Just because you’re not committing to an experiment like Dry January, it’s still ok to set goals for yourself. You might want to track your drinking for a week or two and then set goals and intentions based on what you’ve noticed. Most of us are familiar with SMART goals, which addresses that ensuring goals are specific, measurable, achievable, realistic and timed generally sets you up for success.

I often have clients coming into therapy saying “I want to drink less.” While that is a good place to start, it can help to add in some SMART details to this goal. For specific, you might want to say what kind of alcohol you will consume (no hard alcohol, just beer or wine). For measurable, you might want to say how many drinks you want to consume daily (no more than 2 drinks on weeknights) or how many days per week you want to consume (only on weekends). When it comes to achievable, I often have clients tell me that they plan on not drinking at all, but when we talk about the upcoming weekend, it doesn’t sound like they can follow through on that plan. I often ask someone to rank on a scale of 1 to 5 (with 5 being absolutely confident), how likely they are to follow through on their goal. If you are less confident than a 3, then you need a different, more attainable goal. Checking to see if the goal is realistic is similar: look at your own data collection and your past history to see if the goal you are setting is realistic. Perhaps you are telling yourself you won’t drink around your family, but looking back on the past few years, that may be highly unrealistic. The final point to consider when it comes to SMART goals is the time frame. This is one benefit of Dry January — it only requires you to plan for the next 31 days. I generally encourage people to start out with just thinking about the next 7 days. That gives you enough room to try on a goal, but not too far for it to be overwhelming. Promise yourself that you will reassess at the end of the 7 days and if something is working, you can continue with it.

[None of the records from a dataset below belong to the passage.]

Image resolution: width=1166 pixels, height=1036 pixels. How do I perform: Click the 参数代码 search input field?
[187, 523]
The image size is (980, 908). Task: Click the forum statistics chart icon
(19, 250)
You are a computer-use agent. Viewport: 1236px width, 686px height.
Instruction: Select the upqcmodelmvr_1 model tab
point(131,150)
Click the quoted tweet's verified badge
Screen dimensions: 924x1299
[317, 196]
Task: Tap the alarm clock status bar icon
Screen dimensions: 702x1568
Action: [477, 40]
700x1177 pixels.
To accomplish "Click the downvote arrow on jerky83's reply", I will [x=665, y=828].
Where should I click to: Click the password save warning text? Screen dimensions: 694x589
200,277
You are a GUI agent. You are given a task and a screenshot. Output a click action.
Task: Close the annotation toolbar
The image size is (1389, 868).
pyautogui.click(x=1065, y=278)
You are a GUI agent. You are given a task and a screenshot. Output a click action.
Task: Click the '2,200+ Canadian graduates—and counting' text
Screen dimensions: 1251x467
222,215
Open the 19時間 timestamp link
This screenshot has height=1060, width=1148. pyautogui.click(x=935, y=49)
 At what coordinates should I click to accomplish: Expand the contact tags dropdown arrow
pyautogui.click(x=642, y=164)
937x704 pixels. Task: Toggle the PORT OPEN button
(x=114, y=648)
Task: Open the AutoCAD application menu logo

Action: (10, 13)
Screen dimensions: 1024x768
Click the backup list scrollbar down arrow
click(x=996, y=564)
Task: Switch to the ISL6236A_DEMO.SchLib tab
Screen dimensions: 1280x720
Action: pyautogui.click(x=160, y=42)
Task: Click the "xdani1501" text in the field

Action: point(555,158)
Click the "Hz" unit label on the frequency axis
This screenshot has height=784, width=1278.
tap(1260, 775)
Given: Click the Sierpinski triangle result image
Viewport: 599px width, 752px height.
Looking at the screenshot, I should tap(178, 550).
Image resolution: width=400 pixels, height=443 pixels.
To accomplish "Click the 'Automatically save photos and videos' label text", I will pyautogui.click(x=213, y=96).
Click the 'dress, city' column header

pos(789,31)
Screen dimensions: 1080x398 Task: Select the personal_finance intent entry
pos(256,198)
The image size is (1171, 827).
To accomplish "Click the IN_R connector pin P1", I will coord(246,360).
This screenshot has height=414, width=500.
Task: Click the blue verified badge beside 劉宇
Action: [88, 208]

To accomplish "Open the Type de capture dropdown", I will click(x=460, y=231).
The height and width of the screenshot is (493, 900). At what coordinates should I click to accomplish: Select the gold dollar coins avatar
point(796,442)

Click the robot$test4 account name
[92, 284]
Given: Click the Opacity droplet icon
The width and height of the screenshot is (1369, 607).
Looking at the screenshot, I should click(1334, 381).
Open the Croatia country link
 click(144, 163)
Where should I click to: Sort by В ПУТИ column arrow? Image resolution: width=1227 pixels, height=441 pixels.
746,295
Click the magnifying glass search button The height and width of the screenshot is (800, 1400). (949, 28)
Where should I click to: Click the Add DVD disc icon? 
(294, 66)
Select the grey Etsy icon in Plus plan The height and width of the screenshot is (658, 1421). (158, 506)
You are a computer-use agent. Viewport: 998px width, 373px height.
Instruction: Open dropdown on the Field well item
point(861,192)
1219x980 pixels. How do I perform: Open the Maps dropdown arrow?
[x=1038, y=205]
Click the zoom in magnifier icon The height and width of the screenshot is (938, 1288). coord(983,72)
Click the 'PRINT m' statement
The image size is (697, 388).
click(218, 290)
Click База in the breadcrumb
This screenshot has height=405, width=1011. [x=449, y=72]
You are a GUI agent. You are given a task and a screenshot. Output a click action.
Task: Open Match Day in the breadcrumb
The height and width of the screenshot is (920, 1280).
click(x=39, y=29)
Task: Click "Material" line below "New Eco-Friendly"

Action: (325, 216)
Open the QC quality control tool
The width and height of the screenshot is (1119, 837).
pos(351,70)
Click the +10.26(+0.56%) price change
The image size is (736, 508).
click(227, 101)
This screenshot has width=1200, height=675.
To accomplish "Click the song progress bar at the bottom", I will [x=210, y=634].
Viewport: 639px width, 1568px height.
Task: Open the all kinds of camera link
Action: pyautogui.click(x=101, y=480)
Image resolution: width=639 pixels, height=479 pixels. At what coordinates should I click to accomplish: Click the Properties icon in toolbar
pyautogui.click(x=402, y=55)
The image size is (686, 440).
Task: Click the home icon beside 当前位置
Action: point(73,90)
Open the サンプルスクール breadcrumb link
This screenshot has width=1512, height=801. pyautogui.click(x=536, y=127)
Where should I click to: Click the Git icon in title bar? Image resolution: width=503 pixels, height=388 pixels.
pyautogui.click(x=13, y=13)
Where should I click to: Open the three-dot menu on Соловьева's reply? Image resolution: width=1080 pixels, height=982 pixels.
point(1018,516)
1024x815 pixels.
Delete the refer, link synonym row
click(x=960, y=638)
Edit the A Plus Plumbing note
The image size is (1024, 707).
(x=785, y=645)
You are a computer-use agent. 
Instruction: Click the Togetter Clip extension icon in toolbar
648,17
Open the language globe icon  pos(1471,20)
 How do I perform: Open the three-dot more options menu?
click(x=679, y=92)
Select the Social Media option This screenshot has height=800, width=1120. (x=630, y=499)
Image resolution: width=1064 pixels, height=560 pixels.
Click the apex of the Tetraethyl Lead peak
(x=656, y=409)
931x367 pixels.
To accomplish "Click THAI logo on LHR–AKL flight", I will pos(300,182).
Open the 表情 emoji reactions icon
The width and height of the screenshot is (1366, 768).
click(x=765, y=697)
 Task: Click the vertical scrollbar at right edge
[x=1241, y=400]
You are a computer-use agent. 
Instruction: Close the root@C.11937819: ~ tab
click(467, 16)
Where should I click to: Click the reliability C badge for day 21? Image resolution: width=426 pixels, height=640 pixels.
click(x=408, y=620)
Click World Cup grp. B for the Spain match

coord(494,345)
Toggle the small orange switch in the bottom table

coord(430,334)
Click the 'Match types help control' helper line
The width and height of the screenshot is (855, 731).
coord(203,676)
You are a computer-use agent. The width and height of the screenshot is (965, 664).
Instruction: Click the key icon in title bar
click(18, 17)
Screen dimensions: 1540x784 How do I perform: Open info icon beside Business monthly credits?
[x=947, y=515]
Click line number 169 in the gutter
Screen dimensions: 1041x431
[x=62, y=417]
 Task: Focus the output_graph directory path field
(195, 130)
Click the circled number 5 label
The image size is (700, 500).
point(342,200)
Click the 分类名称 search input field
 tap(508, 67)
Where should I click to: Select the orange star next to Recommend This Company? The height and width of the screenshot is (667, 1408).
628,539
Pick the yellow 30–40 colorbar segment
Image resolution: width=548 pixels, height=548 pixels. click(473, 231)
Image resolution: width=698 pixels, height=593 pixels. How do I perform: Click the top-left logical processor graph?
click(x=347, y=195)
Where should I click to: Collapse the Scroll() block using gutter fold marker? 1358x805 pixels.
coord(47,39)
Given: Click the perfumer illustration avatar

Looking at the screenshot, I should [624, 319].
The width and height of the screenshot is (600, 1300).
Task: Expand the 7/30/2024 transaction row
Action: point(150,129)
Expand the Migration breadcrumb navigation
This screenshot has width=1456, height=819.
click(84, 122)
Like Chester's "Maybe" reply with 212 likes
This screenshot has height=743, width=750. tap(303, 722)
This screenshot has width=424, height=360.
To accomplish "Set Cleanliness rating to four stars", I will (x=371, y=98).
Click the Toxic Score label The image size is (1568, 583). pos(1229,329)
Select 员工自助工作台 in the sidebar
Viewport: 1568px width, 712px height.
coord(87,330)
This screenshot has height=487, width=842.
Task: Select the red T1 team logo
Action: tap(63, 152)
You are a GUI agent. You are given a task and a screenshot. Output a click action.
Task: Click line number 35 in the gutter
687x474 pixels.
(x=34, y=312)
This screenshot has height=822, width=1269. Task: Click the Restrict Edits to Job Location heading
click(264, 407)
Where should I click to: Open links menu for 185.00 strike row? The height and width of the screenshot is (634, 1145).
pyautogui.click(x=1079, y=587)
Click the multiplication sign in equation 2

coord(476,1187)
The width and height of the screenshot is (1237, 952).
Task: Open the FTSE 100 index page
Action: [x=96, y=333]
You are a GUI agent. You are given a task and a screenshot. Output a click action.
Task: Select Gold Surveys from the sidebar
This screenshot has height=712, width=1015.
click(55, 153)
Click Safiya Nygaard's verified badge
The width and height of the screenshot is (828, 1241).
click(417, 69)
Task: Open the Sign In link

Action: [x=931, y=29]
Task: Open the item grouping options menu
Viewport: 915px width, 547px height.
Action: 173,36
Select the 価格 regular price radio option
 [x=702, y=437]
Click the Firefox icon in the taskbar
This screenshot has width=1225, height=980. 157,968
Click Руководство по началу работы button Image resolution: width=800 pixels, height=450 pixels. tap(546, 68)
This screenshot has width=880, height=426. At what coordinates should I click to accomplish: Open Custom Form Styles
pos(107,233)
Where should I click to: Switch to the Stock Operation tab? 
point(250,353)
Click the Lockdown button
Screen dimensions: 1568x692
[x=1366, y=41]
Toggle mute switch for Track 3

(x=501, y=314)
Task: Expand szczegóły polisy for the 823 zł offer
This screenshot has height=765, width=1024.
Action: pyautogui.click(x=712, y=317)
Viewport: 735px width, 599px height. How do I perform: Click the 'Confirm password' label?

In addition to identifying smart goals, it is helpful to write your specific intention down somewhere you will consistently see it. And be sure to tell someone. There is all kind of evidence supporting the fact that we are more likely to follow through on our goals and intentions if we have someone holding us accountable. Whether it’s a roommate or loved one, a therapist, or a support group, find support and accountability with at least one person you trust.

Examine the things you say to yourself and the stories you have been told throughout your life. Now is the perfect time to unlearn old family and cultural messages about what role alcohol plays in your life and will continue to do so. Perhaps you come from a family (or a culture) that sees alcohol as necessary to celebrate, to cope, to relax, etc.. Know that just because that is a story you have been told, it does not have to be true for you. Maybe you have been told that you have “an addictive personality” or that you “can’t handle alcohol” or that you’ll “always be a screw up”. Know that these are just stories (probably projections from someone else) and no longer have to define you. All humans have the capacity to change behavior and you are no exception.

So whether you decide to be completely sober for 31 days in January or try out any other goal, know that you are capable of change and growth and have the capacity to make new decisions and can begin again today or any day in the future.